┌──
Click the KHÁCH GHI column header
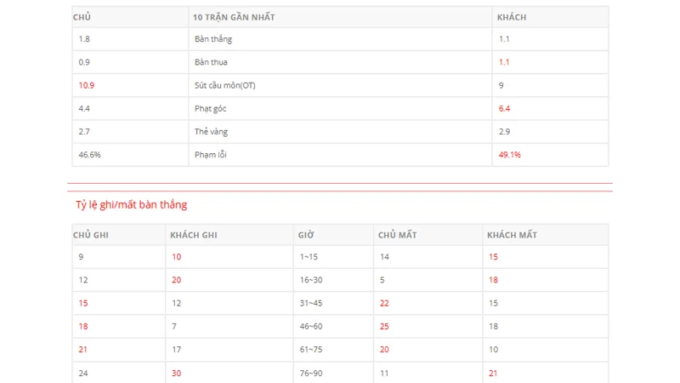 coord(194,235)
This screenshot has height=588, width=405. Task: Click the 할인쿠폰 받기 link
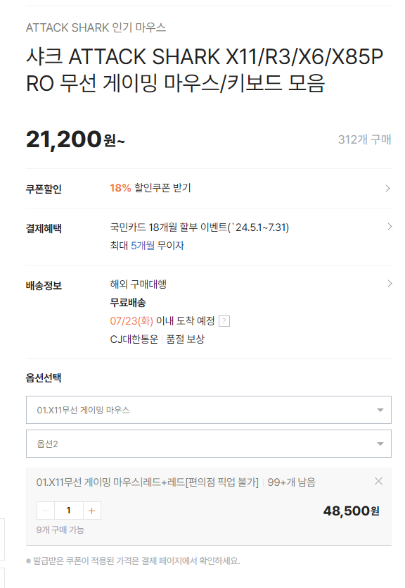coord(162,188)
└──
┌──
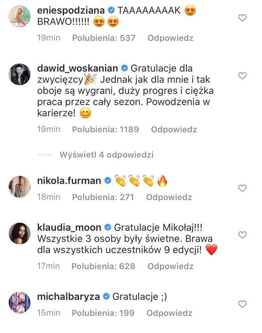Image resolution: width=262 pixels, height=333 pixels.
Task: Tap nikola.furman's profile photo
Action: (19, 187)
└──
| AIM OF THE TASK |
Show each line of the data above that contains the word "Click", counting only matches with the same capitalization.

| SOLUTION |
Click the KHÁCH GHI column header
This screenshot has height=588, width=405. Task: Click the 할인쿠폰 받기 link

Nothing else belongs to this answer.